AMEL GitHub Repository (코드, 데이터, 분석 스크립트)

Original Abstract (Expand)

Large language models are routinely used as automated evaluators: to review code, moderate content, or score outputs, often with many items passing through one conversation. We ask whether the polarity of prior conversation history biases subsequent judgments, an effect we call the accumulated message effect on LLM judgments (AMEL). Across 75,898 API calls to 11 models from 4 providers (OpenAI, Anthropic, Google, and four open-source models), we present identical test items in isolation or following histories saturated with predominantly positive or negative evaluations. Models shift toward the conversation's prevailing polarity (d = -0.17, p < 10^-46). The effect concentrates on items where the model is genuinely uncertain at baseline (d = -0.34 for high-entropy items, vs d = -0.15 when the baseline is deterministic). Bias does not grow with context length: 5 prior turns and 50 produce the same shift (Spearman |r| < 0.01; OLS slope p = 0.80). And there is a negativity asymmetry: paired per item, negative histories induce 1.62x more bias than positive (t = 13.46, p < 10^-39, n = 2,481).

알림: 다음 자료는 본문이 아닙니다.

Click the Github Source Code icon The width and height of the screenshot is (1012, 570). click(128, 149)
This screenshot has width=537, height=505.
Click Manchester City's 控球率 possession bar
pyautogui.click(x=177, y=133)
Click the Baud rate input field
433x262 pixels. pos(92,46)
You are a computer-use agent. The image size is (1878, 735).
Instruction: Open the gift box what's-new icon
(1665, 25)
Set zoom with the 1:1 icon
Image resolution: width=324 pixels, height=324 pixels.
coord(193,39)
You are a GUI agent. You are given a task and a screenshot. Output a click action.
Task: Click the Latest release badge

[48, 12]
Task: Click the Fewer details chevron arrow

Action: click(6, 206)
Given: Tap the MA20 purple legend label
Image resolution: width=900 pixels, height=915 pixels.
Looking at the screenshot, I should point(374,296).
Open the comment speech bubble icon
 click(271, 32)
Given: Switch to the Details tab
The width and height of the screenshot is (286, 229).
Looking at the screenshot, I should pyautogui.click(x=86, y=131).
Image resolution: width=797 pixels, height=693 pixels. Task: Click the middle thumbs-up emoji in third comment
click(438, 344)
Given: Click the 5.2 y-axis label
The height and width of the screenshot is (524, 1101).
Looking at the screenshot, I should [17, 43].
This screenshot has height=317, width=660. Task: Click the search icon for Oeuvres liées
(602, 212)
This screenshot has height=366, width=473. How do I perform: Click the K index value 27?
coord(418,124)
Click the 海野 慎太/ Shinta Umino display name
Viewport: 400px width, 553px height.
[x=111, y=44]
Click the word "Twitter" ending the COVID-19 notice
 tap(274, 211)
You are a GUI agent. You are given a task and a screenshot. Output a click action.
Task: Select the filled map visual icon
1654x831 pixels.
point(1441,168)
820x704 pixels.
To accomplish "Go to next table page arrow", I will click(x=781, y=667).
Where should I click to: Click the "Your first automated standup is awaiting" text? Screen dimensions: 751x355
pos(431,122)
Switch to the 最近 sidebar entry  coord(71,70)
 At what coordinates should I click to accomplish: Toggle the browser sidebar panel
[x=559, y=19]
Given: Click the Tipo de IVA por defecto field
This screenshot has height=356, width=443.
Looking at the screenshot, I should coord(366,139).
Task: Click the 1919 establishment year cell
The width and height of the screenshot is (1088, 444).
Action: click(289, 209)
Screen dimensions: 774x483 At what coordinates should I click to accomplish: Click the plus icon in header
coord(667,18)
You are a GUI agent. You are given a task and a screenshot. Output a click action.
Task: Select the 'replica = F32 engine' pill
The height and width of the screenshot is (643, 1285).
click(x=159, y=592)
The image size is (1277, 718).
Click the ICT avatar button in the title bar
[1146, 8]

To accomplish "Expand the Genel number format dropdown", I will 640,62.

Scaling helps but does not solve it (Anthropic: Haiku -0.22 to Opus -0.17; OpenAI: Nano -0.34 to GPT-5.2 -0.17). Three follow-ups narrow the mechanism. The token probability distribution shifts continuously, not at a threshold. The negativity asymmetry has both token-level and semantic components, though attributing the balance is exploratory at our sample sizes. Position does not matter: five biased turns anywhere in a 50-turn history produce the same shift. The simplest fix for evaluation pipelines is a fresh context per item; when batching is unavoidable, balancing the history helps.